What you have to do: If a line in the records contains the string "using", show that line.

Collected data entries
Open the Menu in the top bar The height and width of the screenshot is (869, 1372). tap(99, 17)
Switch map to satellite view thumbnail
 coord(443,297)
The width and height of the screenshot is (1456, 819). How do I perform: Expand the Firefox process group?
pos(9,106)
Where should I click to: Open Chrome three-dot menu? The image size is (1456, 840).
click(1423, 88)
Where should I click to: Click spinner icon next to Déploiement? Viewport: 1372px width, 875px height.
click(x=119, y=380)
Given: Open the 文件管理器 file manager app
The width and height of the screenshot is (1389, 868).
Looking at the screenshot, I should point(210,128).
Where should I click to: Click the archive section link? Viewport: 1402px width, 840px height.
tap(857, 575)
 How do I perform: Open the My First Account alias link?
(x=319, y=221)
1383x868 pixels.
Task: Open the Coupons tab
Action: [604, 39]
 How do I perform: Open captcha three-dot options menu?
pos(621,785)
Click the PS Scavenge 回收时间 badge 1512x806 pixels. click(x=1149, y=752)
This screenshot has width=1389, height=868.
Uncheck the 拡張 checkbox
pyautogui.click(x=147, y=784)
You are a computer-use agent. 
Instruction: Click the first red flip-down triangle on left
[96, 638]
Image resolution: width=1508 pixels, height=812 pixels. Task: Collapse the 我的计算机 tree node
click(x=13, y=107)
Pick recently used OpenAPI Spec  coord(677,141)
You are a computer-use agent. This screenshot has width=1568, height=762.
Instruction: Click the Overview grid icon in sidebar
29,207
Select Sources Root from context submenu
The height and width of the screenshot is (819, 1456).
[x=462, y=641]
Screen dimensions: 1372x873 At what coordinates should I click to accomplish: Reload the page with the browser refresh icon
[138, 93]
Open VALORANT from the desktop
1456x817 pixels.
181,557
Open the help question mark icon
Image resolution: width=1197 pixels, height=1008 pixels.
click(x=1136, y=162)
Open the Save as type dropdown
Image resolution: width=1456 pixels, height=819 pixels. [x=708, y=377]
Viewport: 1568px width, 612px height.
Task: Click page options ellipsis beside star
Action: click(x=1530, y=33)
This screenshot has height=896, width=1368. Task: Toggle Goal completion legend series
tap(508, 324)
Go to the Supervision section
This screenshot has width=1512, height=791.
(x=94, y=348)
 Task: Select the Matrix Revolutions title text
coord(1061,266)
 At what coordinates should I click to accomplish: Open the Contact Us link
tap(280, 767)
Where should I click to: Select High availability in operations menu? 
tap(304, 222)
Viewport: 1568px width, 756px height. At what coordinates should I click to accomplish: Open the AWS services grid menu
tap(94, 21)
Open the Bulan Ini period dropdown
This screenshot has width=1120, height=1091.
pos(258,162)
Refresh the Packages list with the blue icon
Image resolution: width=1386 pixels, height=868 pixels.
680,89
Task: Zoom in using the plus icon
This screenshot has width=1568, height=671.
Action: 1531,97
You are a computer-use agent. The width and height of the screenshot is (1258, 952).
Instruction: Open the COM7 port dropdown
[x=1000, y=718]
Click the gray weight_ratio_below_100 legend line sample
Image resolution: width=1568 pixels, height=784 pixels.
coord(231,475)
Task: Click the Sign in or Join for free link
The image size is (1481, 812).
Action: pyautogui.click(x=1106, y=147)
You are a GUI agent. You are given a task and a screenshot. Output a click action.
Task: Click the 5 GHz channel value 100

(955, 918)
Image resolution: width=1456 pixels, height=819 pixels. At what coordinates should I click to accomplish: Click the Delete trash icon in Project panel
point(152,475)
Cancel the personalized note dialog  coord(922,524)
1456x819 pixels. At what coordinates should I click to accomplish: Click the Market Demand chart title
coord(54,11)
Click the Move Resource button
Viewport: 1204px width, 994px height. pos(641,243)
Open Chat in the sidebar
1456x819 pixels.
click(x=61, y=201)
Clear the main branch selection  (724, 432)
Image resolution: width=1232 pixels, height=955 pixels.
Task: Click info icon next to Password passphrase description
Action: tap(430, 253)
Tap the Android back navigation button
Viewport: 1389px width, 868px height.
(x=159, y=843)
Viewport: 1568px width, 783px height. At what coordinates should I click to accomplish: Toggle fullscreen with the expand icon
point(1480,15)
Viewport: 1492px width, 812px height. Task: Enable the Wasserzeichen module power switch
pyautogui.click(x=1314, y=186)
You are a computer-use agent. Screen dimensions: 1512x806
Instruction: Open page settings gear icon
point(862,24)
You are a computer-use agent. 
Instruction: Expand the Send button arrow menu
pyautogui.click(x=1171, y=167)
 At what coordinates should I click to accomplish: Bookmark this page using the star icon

Exercise solution:
Task: Zoom in using the plus icon
 At what coordinates should I click to accomplish: Bookmark this page using the star icon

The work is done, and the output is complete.